Joe Gibilisco

Personal information
- Nationality: Italian
- Born: Giuseppe Gibilisco 1 May 1954 (age 72) Solarino, Italy
- Height: 5 ft 4 in (163 cm)
- Weight: Lightweight; Light-welterweight;

Boxing career
- Stance: Orthodox

Boxing record
- Total fights: 35
- Wins: 25
- Win by KO: 16
- Losses: 6
- Draws: 4

= Joe Gibilisco =

Italian boxer

Giuseppe "Joe" Gibilisco (born 1 May 1954) is an Italian former professional boxer who held the European lightweight title from 1981 to 1983.

==Career==
After emigrating with his family, he began his professional career in Australia with initially favorable results and then with ups and downs. On 7 October 1977 Gibilisco challenged Billy Mullholland for the Australian lightweight title, losing via points decision over fifteen rounds.
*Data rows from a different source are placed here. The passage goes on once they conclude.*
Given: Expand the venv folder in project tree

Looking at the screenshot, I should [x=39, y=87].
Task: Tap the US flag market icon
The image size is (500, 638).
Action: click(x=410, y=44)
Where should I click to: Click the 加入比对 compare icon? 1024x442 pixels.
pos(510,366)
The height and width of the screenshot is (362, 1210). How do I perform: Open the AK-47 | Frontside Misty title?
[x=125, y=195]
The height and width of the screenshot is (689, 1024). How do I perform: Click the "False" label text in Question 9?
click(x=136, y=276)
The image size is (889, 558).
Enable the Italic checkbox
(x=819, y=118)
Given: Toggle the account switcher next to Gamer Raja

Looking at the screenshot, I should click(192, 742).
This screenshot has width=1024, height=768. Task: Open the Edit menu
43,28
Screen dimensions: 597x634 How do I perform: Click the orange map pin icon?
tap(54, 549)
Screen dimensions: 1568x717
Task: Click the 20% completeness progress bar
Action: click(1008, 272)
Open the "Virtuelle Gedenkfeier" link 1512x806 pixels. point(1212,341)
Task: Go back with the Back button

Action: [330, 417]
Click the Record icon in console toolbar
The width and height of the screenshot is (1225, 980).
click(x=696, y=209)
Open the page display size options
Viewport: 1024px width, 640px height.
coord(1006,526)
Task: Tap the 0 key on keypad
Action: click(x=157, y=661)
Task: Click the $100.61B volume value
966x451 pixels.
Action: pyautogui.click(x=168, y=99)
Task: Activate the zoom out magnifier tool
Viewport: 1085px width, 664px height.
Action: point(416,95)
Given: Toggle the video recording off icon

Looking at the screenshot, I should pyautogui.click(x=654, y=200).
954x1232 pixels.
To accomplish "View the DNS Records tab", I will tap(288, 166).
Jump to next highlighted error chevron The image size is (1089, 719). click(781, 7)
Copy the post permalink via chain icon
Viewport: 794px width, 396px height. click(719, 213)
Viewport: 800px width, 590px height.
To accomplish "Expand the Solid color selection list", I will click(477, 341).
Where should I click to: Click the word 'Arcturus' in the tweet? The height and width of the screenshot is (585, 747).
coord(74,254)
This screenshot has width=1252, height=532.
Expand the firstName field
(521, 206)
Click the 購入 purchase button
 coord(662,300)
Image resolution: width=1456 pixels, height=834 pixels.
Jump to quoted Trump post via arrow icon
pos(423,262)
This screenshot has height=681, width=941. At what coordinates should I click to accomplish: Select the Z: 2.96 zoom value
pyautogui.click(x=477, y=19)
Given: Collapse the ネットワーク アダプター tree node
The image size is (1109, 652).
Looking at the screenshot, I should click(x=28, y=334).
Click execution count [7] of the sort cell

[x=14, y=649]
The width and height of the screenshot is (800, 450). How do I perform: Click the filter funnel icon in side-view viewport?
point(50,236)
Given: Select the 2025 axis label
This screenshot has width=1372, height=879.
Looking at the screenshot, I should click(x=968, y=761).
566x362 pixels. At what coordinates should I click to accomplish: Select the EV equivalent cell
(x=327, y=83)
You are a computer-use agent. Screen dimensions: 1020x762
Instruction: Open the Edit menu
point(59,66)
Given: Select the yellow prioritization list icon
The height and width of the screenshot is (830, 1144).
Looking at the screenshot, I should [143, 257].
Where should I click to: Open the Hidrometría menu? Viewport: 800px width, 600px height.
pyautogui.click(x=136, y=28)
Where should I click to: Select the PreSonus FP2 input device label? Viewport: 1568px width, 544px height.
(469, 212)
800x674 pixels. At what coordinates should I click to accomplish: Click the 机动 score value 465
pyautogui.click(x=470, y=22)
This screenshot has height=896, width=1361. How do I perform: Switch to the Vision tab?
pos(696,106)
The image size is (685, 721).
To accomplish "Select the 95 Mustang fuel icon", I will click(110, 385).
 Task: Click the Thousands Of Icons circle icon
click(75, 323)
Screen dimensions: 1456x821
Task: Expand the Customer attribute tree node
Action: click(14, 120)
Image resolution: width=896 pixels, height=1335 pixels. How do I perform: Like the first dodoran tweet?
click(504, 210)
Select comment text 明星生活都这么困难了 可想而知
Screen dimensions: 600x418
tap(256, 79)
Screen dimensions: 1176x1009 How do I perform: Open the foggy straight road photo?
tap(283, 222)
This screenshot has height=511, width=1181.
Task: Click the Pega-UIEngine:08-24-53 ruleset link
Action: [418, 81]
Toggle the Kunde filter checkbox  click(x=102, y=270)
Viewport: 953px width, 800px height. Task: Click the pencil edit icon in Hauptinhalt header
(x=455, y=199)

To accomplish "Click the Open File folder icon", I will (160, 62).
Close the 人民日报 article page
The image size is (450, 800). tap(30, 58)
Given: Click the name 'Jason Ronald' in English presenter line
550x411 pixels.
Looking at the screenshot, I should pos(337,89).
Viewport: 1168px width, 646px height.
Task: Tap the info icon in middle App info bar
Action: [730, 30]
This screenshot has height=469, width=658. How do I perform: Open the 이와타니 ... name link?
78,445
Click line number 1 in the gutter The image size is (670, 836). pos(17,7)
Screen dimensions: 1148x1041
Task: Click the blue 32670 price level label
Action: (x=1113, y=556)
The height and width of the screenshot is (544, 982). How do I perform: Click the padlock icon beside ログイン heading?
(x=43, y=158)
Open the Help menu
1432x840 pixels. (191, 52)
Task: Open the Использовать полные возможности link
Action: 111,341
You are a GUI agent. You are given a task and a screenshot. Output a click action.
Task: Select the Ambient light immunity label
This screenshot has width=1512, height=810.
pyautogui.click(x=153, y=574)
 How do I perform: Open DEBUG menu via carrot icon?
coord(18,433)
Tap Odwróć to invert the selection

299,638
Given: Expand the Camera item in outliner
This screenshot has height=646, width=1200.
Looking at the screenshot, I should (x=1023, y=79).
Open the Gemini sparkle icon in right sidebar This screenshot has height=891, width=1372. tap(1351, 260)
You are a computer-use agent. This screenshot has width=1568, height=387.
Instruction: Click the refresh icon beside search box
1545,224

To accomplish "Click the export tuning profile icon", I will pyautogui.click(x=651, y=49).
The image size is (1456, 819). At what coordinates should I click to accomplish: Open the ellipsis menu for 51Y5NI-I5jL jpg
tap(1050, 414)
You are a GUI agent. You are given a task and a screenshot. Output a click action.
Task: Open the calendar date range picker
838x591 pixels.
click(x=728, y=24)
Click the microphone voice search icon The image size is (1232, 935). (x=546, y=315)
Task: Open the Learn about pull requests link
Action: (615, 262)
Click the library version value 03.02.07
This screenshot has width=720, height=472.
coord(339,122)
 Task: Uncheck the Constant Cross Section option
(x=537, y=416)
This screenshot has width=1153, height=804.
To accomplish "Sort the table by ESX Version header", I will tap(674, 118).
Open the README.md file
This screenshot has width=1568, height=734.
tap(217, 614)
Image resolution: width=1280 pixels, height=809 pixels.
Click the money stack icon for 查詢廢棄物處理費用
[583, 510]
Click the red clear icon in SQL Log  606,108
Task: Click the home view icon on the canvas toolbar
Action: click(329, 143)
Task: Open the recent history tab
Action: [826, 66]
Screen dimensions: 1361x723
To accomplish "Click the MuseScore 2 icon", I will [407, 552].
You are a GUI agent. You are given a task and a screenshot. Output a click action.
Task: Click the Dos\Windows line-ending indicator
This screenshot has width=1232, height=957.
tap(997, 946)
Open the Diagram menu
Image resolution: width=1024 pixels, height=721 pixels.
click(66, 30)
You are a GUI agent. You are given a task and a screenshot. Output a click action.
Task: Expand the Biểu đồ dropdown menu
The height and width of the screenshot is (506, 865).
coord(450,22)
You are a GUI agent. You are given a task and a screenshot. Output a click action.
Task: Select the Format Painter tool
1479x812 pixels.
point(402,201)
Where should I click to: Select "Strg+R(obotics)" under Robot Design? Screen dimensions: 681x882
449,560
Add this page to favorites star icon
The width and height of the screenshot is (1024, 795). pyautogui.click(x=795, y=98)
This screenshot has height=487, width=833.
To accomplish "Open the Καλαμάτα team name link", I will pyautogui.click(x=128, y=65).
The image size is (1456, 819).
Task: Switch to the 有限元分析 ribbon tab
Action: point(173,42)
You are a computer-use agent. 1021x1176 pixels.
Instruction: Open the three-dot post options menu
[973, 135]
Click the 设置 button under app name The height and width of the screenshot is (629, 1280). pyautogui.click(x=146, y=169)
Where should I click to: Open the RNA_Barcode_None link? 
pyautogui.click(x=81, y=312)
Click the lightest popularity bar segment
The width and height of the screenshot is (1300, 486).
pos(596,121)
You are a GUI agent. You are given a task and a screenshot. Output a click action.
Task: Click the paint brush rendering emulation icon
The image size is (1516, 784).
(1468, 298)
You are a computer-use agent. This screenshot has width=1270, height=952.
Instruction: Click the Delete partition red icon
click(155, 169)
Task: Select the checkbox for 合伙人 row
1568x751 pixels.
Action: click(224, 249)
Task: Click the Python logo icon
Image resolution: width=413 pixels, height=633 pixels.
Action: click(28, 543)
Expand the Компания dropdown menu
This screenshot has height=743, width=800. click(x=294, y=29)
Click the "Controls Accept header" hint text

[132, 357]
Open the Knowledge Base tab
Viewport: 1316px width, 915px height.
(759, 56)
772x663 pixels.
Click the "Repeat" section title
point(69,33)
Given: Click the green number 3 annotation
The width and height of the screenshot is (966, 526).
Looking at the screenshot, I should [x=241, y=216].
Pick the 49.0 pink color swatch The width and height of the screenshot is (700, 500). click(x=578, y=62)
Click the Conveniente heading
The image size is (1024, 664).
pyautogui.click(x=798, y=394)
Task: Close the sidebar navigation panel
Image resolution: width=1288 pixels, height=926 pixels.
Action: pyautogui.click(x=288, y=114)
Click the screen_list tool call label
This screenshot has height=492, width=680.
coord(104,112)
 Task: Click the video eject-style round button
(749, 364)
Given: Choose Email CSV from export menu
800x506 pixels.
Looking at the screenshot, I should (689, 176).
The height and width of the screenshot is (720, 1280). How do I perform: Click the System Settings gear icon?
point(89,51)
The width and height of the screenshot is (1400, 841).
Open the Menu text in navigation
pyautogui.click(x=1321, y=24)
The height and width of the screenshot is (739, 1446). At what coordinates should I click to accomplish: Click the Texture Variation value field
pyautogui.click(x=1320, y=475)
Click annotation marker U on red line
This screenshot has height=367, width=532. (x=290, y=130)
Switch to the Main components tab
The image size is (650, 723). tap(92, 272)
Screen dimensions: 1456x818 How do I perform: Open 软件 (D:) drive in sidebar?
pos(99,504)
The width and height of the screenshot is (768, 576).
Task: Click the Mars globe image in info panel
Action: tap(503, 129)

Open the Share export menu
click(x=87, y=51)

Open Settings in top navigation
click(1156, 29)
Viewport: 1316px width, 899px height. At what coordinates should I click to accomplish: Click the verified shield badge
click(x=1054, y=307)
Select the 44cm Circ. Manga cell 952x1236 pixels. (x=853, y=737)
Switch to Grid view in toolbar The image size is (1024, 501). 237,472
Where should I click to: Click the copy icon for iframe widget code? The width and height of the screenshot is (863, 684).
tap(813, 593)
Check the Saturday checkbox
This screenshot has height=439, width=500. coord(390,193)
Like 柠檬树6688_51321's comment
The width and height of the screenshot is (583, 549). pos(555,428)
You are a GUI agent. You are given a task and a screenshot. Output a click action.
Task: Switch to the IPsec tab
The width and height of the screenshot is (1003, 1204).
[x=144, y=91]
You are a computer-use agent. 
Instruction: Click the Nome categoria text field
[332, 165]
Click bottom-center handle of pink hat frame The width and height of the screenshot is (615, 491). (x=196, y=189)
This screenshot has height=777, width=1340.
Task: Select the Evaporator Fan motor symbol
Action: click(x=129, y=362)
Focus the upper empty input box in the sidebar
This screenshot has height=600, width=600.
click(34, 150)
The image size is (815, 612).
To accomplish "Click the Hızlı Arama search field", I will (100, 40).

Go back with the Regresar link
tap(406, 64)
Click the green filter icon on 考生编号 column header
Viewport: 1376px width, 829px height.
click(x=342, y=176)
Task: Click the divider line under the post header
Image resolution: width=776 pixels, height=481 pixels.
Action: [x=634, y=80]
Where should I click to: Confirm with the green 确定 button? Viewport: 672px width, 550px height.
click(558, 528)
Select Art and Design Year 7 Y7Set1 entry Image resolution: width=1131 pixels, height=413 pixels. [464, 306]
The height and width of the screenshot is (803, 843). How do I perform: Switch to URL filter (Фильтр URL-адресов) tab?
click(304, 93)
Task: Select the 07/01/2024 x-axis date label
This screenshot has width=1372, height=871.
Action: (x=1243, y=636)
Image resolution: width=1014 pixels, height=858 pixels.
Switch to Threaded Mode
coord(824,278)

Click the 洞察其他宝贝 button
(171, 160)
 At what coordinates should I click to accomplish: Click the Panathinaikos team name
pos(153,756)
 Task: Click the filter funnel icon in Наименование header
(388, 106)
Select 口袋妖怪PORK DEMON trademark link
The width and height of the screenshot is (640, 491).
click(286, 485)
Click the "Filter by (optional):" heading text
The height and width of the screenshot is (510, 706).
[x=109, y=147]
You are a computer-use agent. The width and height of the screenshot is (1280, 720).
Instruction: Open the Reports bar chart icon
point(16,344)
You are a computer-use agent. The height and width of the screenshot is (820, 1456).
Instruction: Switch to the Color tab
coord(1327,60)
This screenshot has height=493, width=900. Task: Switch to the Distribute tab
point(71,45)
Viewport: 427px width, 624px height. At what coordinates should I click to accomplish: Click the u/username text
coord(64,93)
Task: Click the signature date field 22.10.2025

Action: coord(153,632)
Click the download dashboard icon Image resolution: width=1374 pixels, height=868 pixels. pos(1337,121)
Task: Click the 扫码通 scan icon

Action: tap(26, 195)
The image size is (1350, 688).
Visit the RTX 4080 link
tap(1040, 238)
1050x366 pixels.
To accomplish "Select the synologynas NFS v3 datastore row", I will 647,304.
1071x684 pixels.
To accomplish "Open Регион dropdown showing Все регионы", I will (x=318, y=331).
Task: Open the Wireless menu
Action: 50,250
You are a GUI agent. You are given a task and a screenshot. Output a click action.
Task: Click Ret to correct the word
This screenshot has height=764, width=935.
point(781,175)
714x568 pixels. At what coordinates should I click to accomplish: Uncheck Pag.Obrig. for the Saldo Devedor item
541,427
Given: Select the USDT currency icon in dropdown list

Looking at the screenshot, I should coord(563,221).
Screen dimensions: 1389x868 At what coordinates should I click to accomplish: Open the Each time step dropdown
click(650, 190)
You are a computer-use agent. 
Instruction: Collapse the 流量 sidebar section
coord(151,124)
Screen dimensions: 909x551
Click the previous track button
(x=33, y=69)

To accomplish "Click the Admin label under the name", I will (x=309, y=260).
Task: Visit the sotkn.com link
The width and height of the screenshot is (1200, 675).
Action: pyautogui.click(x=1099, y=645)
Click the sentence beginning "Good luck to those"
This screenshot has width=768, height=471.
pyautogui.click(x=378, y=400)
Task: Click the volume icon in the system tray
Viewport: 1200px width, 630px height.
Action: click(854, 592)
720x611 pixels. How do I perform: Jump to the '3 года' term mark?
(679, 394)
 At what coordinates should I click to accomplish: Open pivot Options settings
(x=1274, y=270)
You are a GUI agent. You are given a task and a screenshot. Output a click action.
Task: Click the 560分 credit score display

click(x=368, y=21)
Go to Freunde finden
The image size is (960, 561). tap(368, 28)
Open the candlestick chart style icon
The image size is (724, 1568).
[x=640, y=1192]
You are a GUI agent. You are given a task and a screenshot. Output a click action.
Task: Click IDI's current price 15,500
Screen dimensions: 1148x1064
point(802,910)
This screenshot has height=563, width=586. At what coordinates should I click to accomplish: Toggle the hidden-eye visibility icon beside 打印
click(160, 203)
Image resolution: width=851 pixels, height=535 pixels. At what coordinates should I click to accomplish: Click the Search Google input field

He returned to Italy in the spring of 1978, managed by Umberto Branchini, and obtaining nine victories and only one draw, against Lucio Cusma, on 11 July 1979, in Rimini.

On 10 May 1981, he defeated Charlie Nash in Dublin via sixth-round knockout (KO) to capture the European lightweight title.

He successfully defended his European title against Jose Luis Heredia, scoring a ninth-round KO on 21 October in Taormina. His second defence came against Ray Cattouse on 24 February 1982, resulting in a draw after twelve rounds.
In his third defence he scored a fourth-round KO victory against José Antonio Garcia.

In Gibilisco's final fight, he lost his title against Lucio Cusma via corner retirement in the eleventh round on 17 March 1983 in Capo d 'Orlando.